● Information given:
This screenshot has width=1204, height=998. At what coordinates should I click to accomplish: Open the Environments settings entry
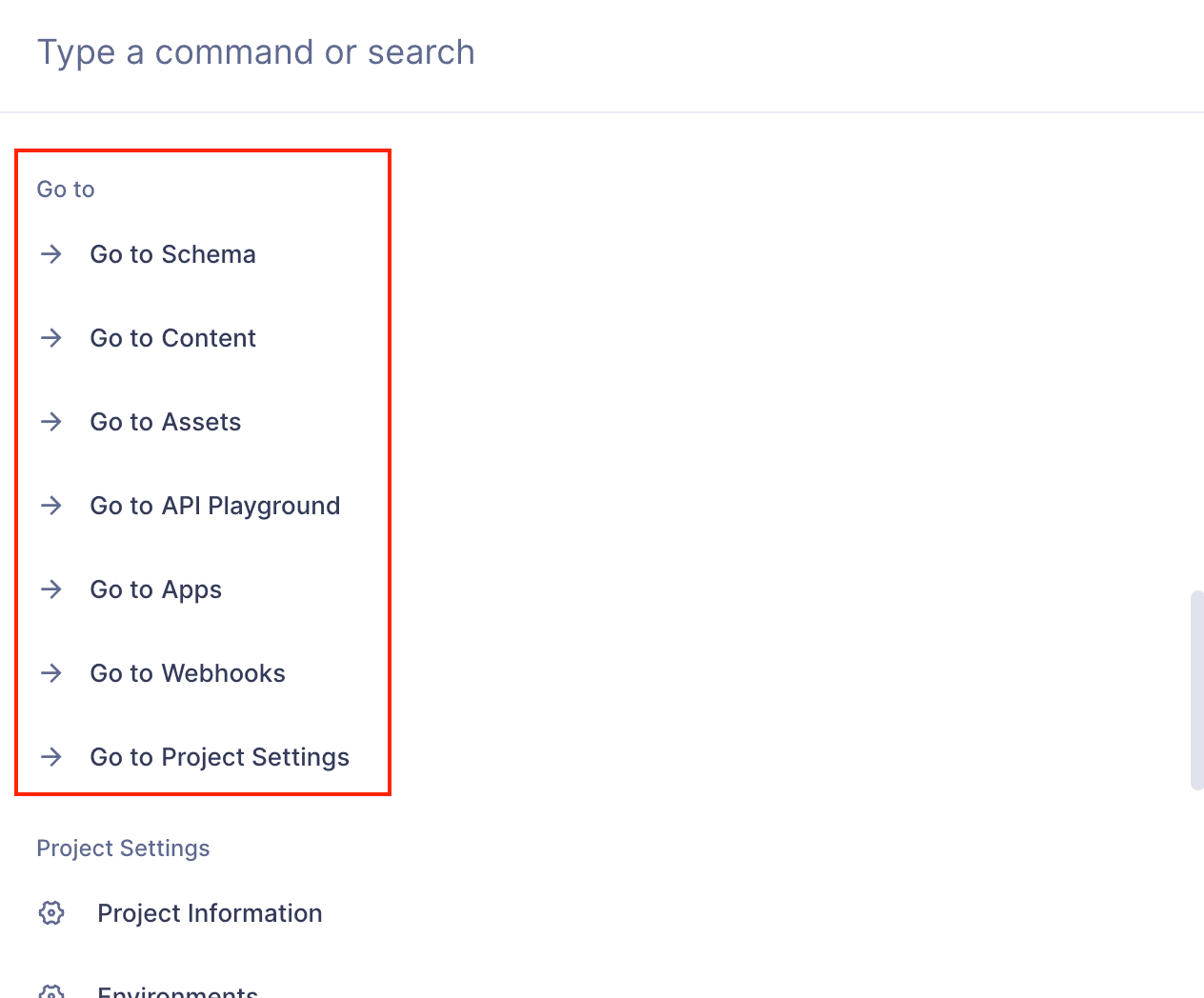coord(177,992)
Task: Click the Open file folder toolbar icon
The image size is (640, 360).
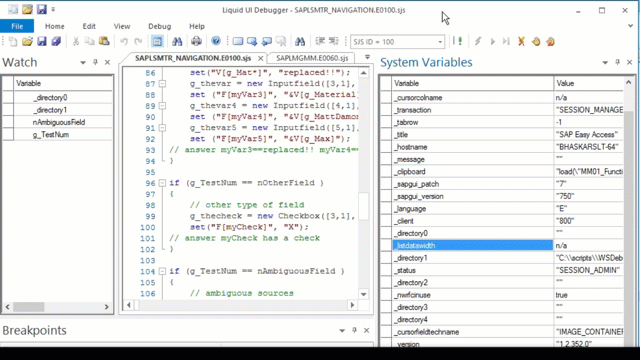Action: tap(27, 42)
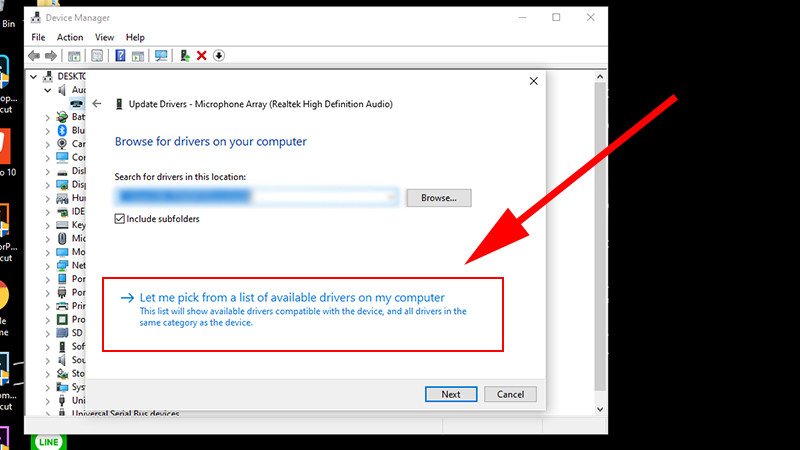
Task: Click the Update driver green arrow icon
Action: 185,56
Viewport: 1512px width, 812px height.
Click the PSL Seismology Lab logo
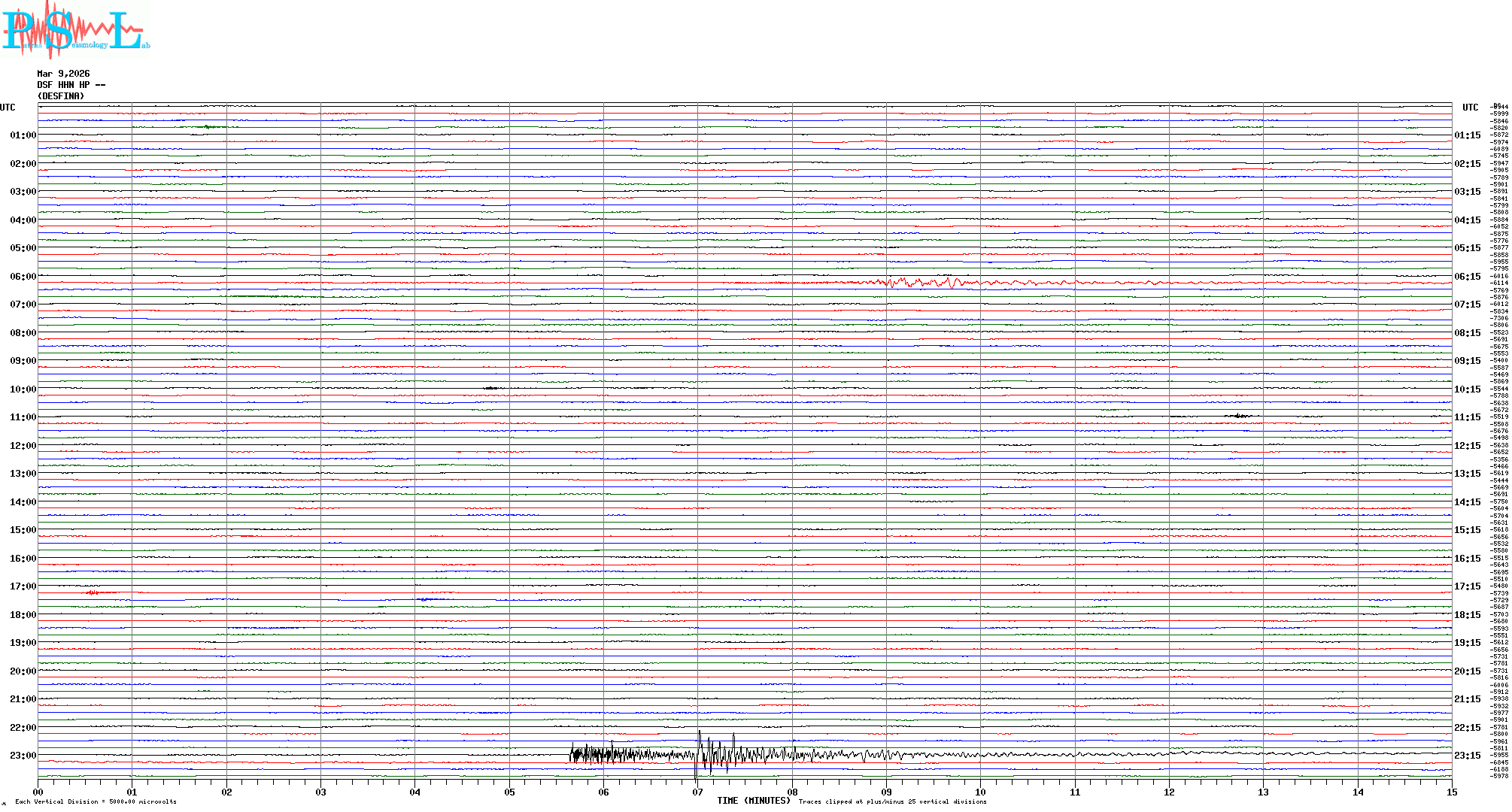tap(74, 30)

--

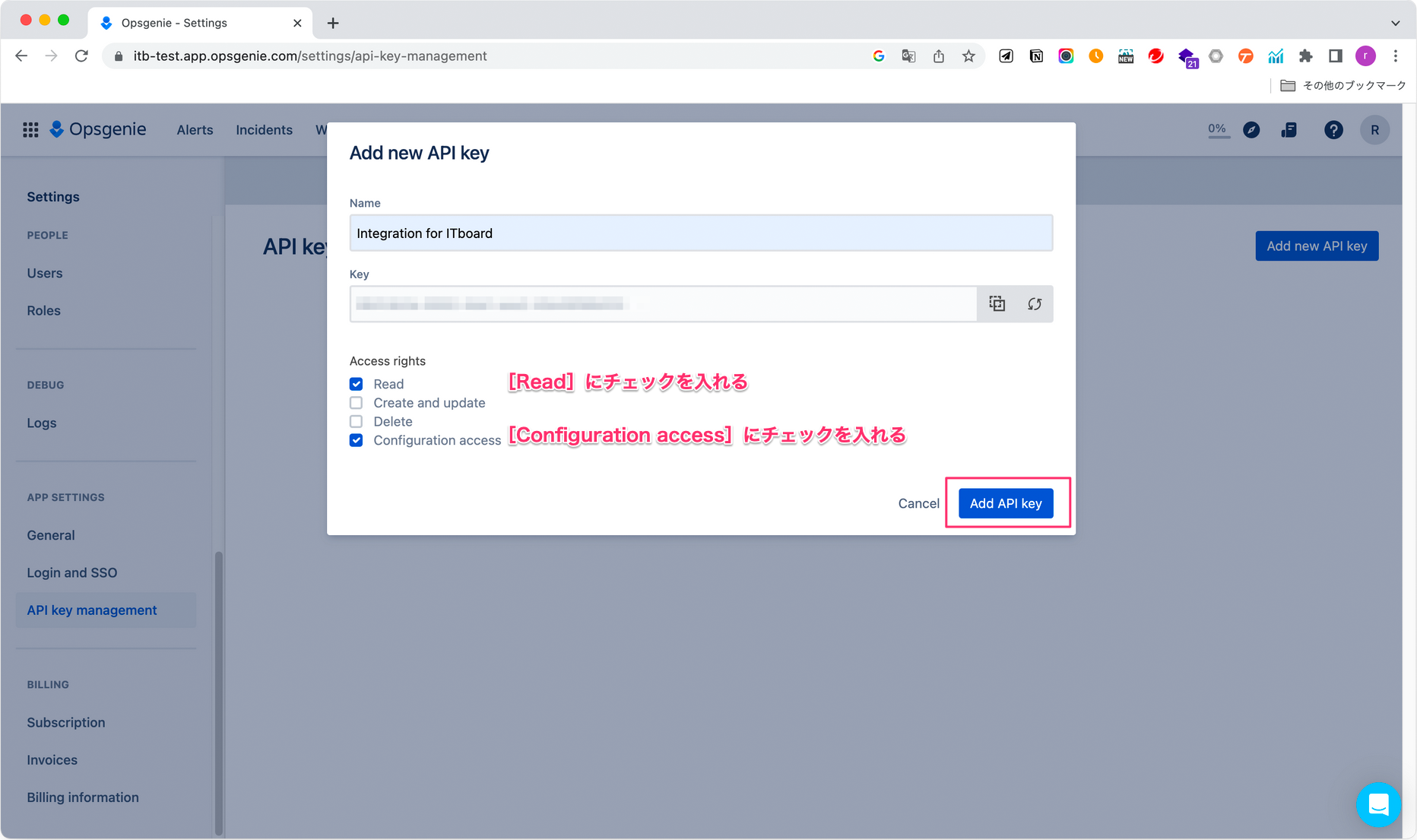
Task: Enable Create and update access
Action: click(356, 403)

● Requirement: Reproduce the rows as a numbered list with blank lines omitted, beginning at the line containing "Viewport: 1512px width, 812px height." and ending after the line containing "tap(74, 30)". Exclude the pictures from your answer.

● Exercise answer:
1. Viewport: 1512px width, 812px height.
2. Click the PSL Seismology Lab logo
3. tap(74, 30)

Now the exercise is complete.